Abstract: Session NNSP-2

NNSP-2.1	Global Asymptotic Convergence of Nonlinear Relaxation Equations Realised Through a Recurrent Perceptron Danilo P Mandic (Signal Processing Section, Department of Electrical Engineering, Imperial College, London), Jonathon A Chambers (Signal Processing Section, Department of Electrical Engineering, Imperial College, London, UK) Conditions for Global Asymptotic Stability (GAS) of a nonlinear relaxation equation realised by a Nonlinear Autoregressive Moving Average (NARMA) recurrent perceptron are provided. Convergence is derived through Fixed Point Iteration (FPI) techniques, based upon a contraction mapping feature of a nonlinear activation function of a neuron.
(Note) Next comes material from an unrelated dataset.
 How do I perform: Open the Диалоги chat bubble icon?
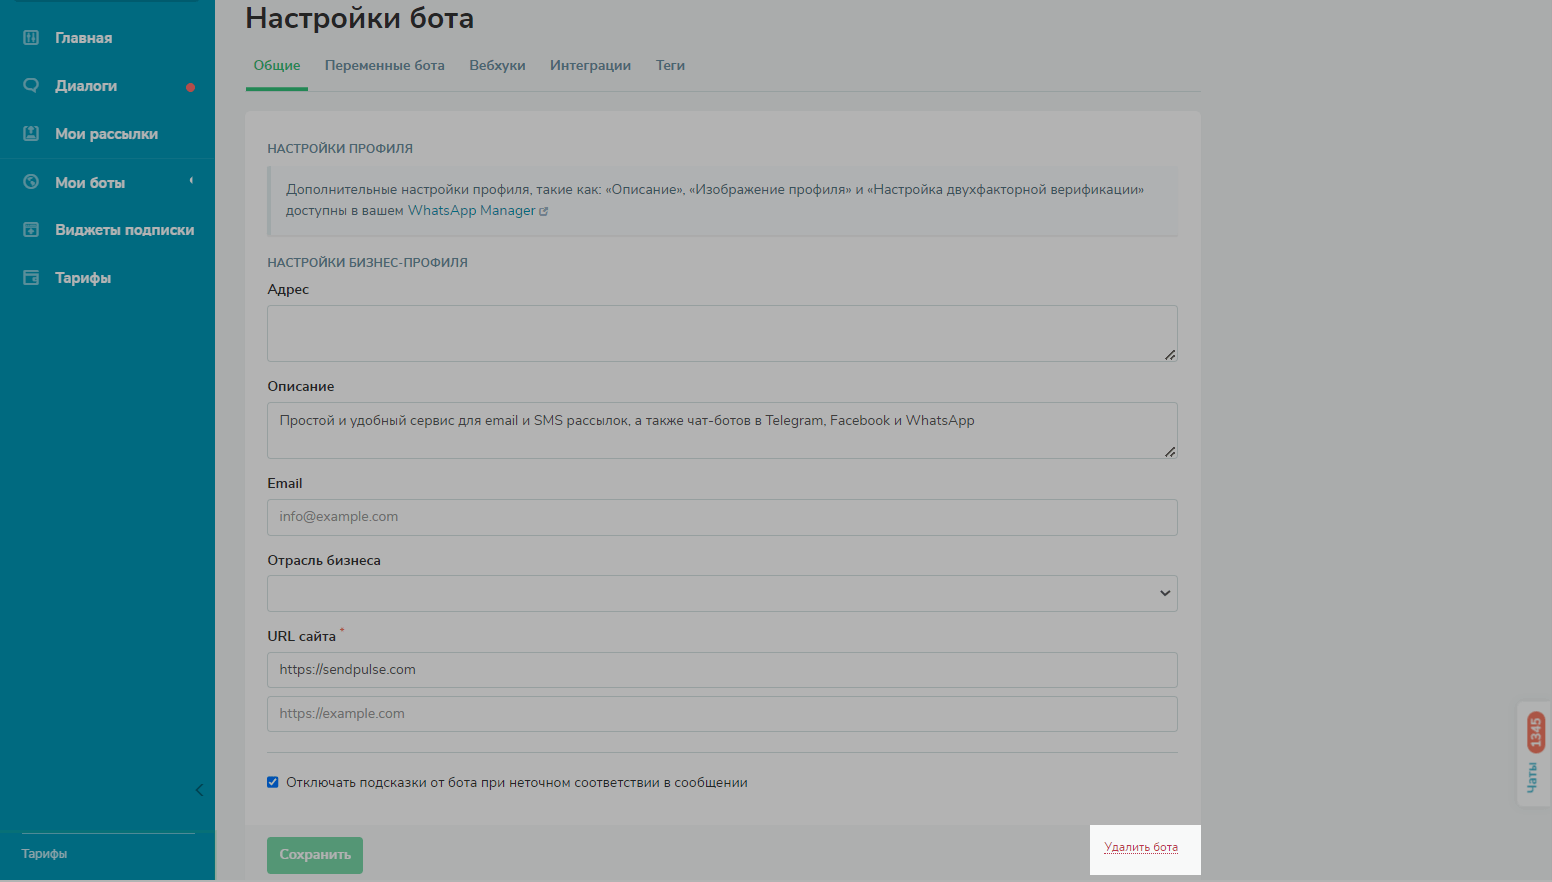31,86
Furthermore, nesting is shown to be a spatial interpretation of an FPI, which underpins a recently proposed Pipelined Recurrent Neural Network (PRNN) for nonlinear signal processing.
NNSP-2.2	A Neural Network for Data Association Michel Winter, Gérard Favier (Laboratoire I3S) This paper presents a new neural solution for solving the data association problem. This problem, also known as the multidimensional assignment problem, arises in data fusion systems like radar and sonar targets tracking, robotic vision... Since it leads to an NP-complete combinatorial optimization, the optimal solution can not be reached in an acceptable calculation time, and the use of approximation methods like the Lagragian relaxation is necessary. In this paper, we propose an alternative approach based on a Hopfield neural model. We show that it converges to an interesting solution that respects the constraints of the association problem. Some simulation results are presented to illustrate the behaviour of the proposed neural solution for an artificial association problem.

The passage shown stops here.